L'élite est un cuistre

La semaine dernière, dans le beau théâtre du Rive Gauche, à St Etienne du Rouvray, près de Rouen -à moins que ce ne fut l'inverse-, occasion a été donné de voir une création autour des missives de poilus la Guerre de 14-18, écrite par la clarinettiste Catherine Delaunay, qu'on avait déjà vu travailler autour des poèmes de Malcolm Lowry dans un spectacle saisissant devenu disque. C'était un spectacle d'une grande finesse, où Debussy croisait Berg sous le toucher fascinant de la pianiste Sandrine le Grand et où le serpent baroque de Christophe Morisset se mêlait aux gestes précis et parfois brusques de Guillaume Séguron à la contrebasse.

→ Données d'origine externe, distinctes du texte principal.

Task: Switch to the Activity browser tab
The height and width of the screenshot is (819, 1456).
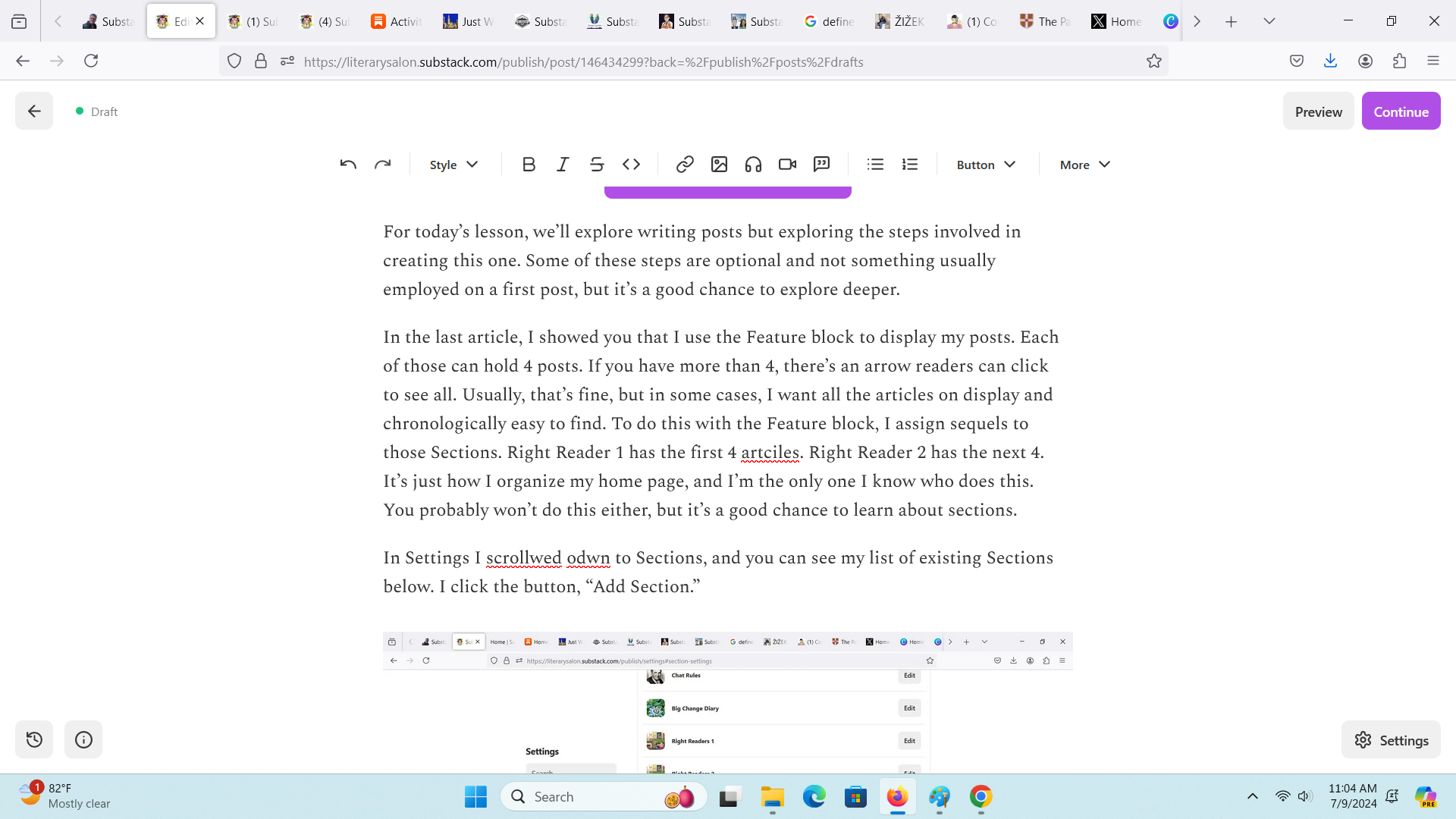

Parfois un peu ardu et abstrait...
Dans la salle, deux classes d'ados, en seconde sans-doute, venu des quartiers populaires environnants.
Méfiance préalable des rangs plus âgées, vite dissoute par une attention égale. A peine quelques gloussements lors d'une lettre à l'érotisme explicite. Il y avait du texte ici, bien sur, mais il servait la musique, chose rare, ou mieux, les deux se nourrissaient mutuellement, comme deux langages simultanés.
J'ai le souvenir de concerts dans cette salle, comme dans d'autres, de jazzeux furieux faisant danser les mamies sur des tourneries de guingois. J'ai des souvenirs d'enfants émerveillés devant une musique complexe, dissonnante, pas immédiatement facile, jamais lisse. 
Ca s'appelle une politique culturelle ouverte et prescriptrice qui ne prend pas les gens pour des imbéciles, conçue par des personnes cultivées qui ont suffisamment de recul pour comprendre que faire sortir l'usager de la culture de son carcan, c'est d'abord éviter de lui livrer du sur-mesure. C'est aussi se souvenir que la musique, comme la danse, la photo ou les arts plastiques sont des langages universels.
Ils peuvent toucher au delà de ceux qui en maîtrisent les codes, et peut être même d'autant mieux quand elle ne rentre dans aucune case, dans aucun effet de mode et qu'elle prend là, tout de suite, comme ça avec les tripes quiconque concède l'une des dernières valeurs non-marchande : la curiosité.
C'est en lisant le texte de Franck Bergerot sur le site de Jazz Magazine que tout ceci m'est revenu.
Il faut le lire, comme il faut lire le texte de Philippe Manoury à propos de la Philharmonie de Paris ; la musique instrumentale est attaquée de toute part parce que pas assez vendeuse, chiante, compliquée, sans accroche. Elle est surtout supplantée par des formats courts, qui laissent du temps disponible et s'évitent les constructions trop complexes. Elle est rejetée parce qu'elle ne procure pas forcément un arsenal immédiat de sentiments primaires. Pire, elle ne rentre pas dans la politique de l'offre par algorithmes parce qu'on ne sait pas trop où la mettre. En plus c'est trop long. Et puis il y a des instruments bizarres. Des fois avec des objets dedans.
Ca fait peur.
La suite est toute trouvée : elle est élitiste.
Elitiste ; le mot est lâché. L'opprobre n'est pas loin.
Elitiste : c'est à dire, dans leur tête, loin du peuple.
Le peuple : celui qui doit se suffire de la culture en batterie imposé par force normes algorithmique.
Enfin, c'est l'idée. Surtout quand le peuple, on ne sait pas trop ce que c'est.
Il y a souvent un côté amusant à imaginer la chose suivante : nous avons aux postes de décideurs des personnes qui ont fait des grandes écoles-de-l'entre-soi, où l'on parle économie comme d'autre se racontent leur dernier week-end en famille. Ils savent ce que c'est qu'un Warrant. Ils se rencontrent pour analyser sur des tableaux de bord abscons la meilleure façon d'accumuler des profits abyssaux qui n'auront aucune utilité sociale. 
Mais ils jugent qu'un morceau de musique orchestrale, parce que jouée devant cinquante personnes et diffusée pour permettre au plus grand nombre d'y avoir potentiellement accès est élitiste ; alors qu'eux même, l'élite, la vraie, n'y entend que dalle parce que formé dans un moule unique ou l'art doit générer du profit ou n'est pas.
La vraie élite est un cuistre, si l'on préfère. 
Et l'économie de l'attention, l'invention la plus flatte-couillon qui soit n'est là que pour formater une culture à la main du Marché. 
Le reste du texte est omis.